The range of voices in the Fayetteville Educator reflects the “diversification of voices, function, and conceptions of authority” that Eric Gardner found in his study of early San Francisco Black newspapers. The Fayetteville weekly was, like the Black Ohio newspapers Jewon Woo studies, both an “outlet for specific editorial voices” and “a document for active communal life.”5 It was embedded in a community and contributed to that community’s well-being. A generous edition, then, would not only determine the best text for “Frisk’s First Rat”; it would also give some sense of this publishing context. We have, in the past, used words like “authoritative” or “definitive” for scholarly editions, and these aptly captured the ethos of the times. Generous editions should be no less disciplined, careful, complete, and committed to the highest standards. But they might also be defined as open, generative, and importantly, embedded in and shaped by a larger community of scholars and readers.
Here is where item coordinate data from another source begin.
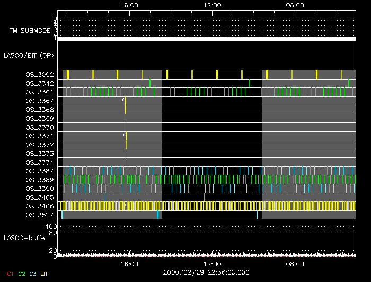
Task: Click the OS_3361 row label
Action: (x=40, y=92)
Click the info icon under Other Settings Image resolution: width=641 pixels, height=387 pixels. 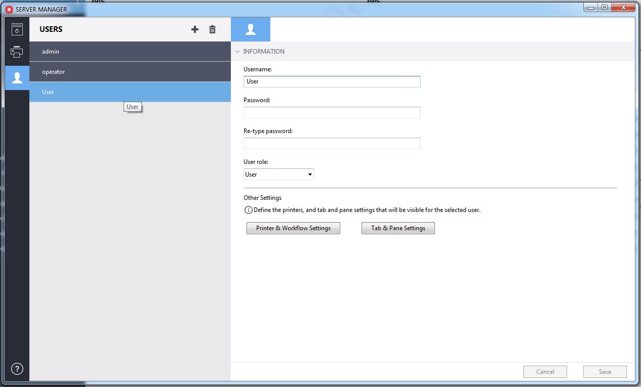248,210
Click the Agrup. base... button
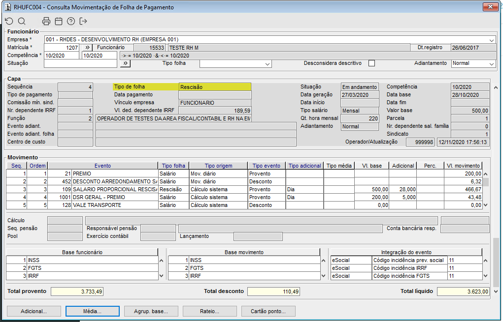503x322 pixels. click(x=151, y=311)

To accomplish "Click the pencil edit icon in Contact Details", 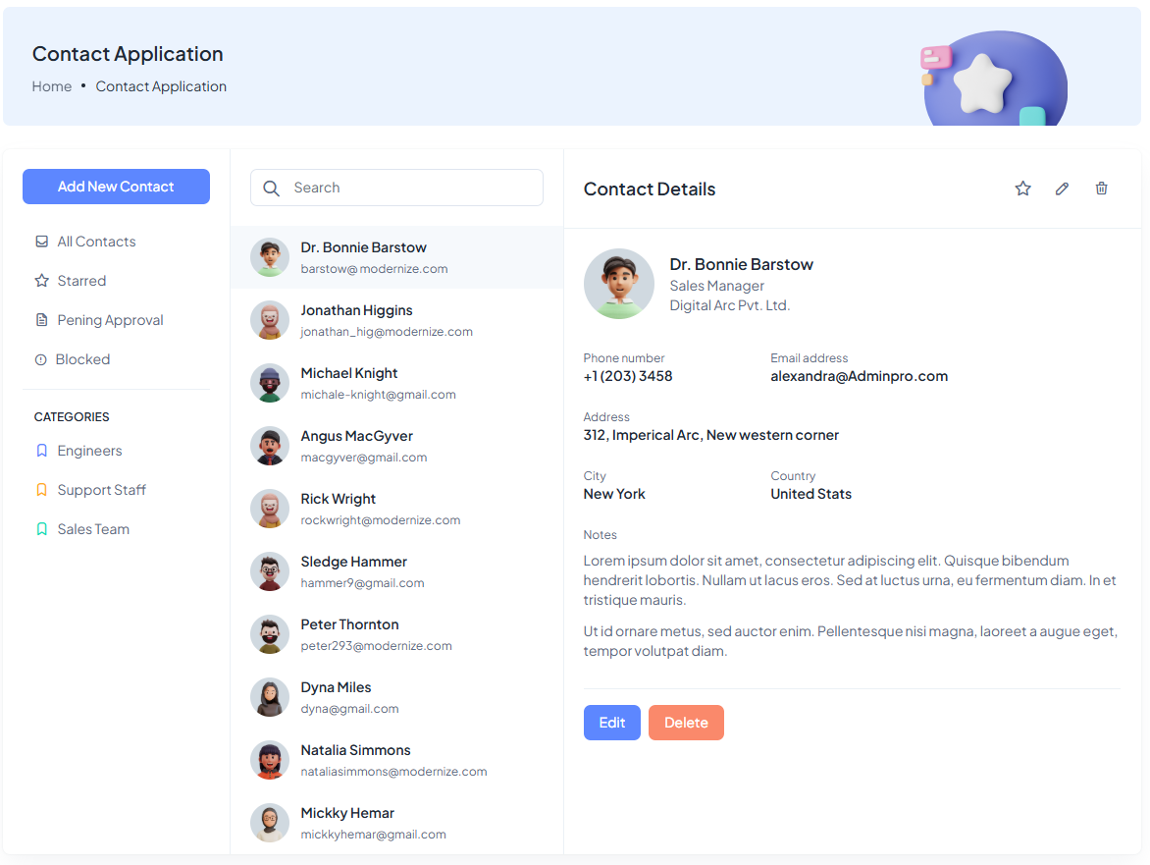I will [x=1062, y=189].
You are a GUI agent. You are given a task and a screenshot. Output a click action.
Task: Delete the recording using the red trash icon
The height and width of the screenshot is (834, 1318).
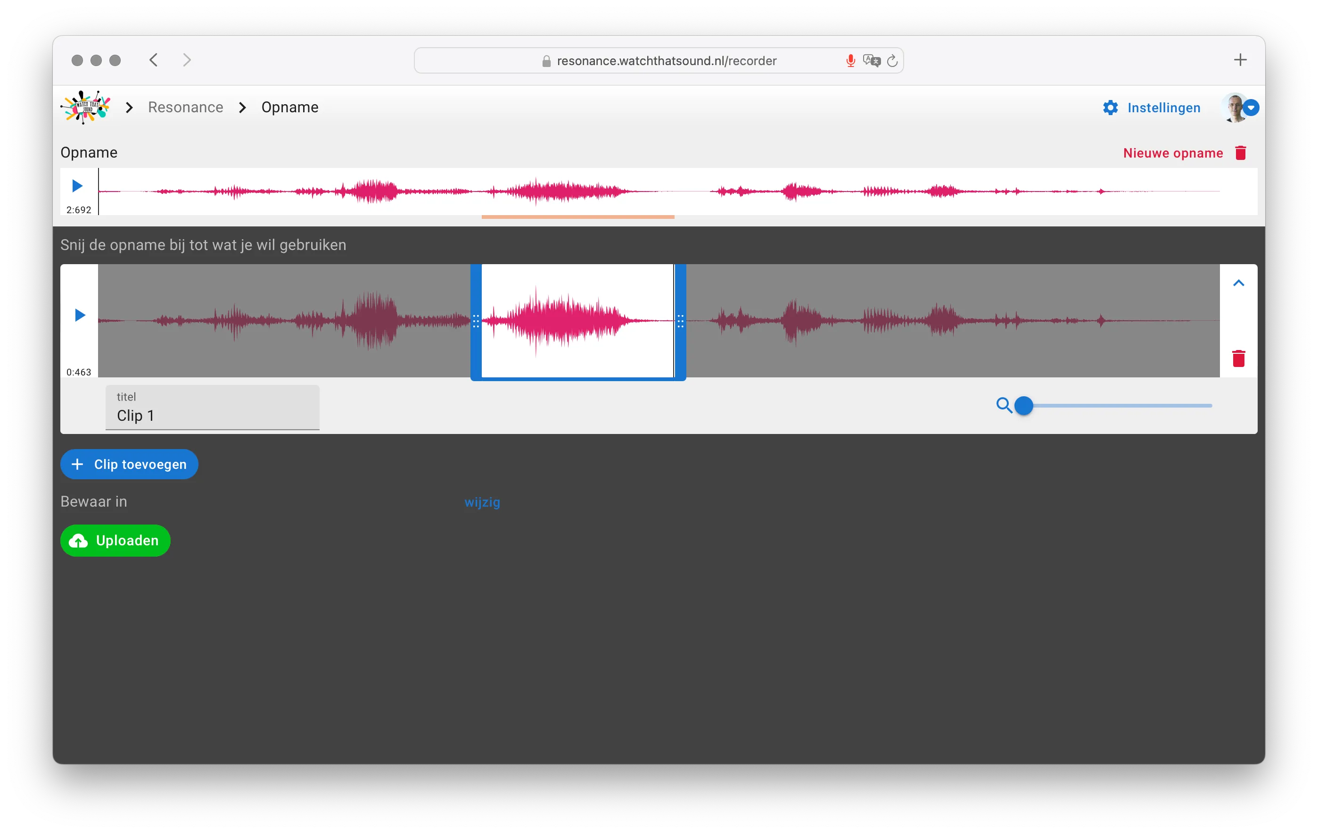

The success of such endeavors as The Colored Conventions Project and the Black Bibliography Project, in building and sustaining collaboration and in putting community at the center, have much to teach us. The rest of this essay will tease out what an ethos of generous editing might mean for three standard features of scholarly editions: collations, annotations, and genetic histories.6
Collations
In his 1997 essay “Editing ‘Minority’ Texts,” William Andrews suggested that the usual “lists of textual variants, emendations, line-end hyphenations, and the rest of the panoply of textual description” were unnecessary.7 Editions with robust textual apparatuses take time, and we needed African American texts to teach right then. But now, twenty-five years later, we have teaching editions of many Black writers, but few with collations.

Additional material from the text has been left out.